- [THE TASK]
Rescale the lines from the first one up to and including the line with "pyautogui.click(x=32, y=169)", and write all of them out again, requests included. Multiply every coordinate in the answers by 0.4 and round to a whole number, with halves going up, and leave every other number as it is.
** BEGIN INFORMATION SHOWN **
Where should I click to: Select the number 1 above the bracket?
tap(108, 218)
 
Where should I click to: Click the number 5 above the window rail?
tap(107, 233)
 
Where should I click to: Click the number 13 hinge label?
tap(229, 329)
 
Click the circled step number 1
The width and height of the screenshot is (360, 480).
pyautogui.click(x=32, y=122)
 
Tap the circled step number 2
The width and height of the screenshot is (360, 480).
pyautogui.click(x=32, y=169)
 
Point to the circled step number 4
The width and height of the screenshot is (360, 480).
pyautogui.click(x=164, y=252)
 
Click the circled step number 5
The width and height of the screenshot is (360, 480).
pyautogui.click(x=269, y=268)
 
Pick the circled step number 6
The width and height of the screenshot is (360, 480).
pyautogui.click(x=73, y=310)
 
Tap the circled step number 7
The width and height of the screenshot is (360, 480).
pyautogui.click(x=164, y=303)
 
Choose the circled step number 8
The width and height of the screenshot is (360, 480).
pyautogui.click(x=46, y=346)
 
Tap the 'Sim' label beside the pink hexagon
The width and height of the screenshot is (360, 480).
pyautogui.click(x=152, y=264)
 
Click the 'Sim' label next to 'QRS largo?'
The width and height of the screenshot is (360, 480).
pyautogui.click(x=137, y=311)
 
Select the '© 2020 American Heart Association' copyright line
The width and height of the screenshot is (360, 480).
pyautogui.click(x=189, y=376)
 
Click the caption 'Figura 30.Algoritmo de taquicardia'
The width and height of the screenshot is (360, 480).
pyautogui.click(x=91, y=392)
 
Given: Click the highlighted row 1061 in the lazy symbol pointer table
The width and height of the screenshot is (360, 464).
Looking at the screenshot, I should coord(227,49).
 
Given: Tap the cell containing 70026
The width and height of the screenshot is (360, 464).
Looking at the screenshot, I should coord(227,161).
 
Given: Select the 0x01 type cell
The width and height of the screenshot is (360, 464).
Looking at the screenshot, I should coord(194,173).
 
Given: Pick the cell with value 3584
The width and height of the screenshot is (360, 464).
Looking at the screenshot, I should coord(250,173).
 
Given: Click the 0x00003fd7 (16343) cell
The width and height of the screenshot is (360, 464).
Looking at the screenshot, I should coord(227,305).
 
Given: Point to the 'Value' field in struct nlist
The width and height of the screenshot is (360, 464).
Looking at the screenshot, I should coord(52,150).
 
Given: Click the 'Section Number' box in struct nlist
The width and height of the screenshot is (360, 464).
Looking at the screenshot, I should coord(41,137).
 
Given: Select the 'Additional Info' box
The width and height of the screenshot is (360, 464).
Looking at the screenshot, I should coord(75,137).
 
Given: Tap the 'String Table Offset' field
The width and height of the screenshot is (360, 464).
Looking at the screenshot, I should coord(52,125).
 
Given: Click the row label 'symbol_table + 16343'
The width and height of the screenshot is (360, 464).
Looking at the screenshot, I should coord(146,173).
** END INFORMATION SHOWN **
- [SOLUTION TO THIS EXERCISE]
Where should I click to: Select the number 1 above the bracket?
tap(43, 87)
 
Where should I click to: Click the number 5 above the window rail?
tap(43, 93)
 
Where should I click to: Click the number 13 hinge label?
tap(92, 132)
 
Click the circled step number 1
The width and height of the screenshot is (360, 480).
pyautogui.click(x=13, y=49)
 
Tap the circled step number 2
The width and height of the screenshot is (360, 480).
pyautogui.click(x=13, y=68)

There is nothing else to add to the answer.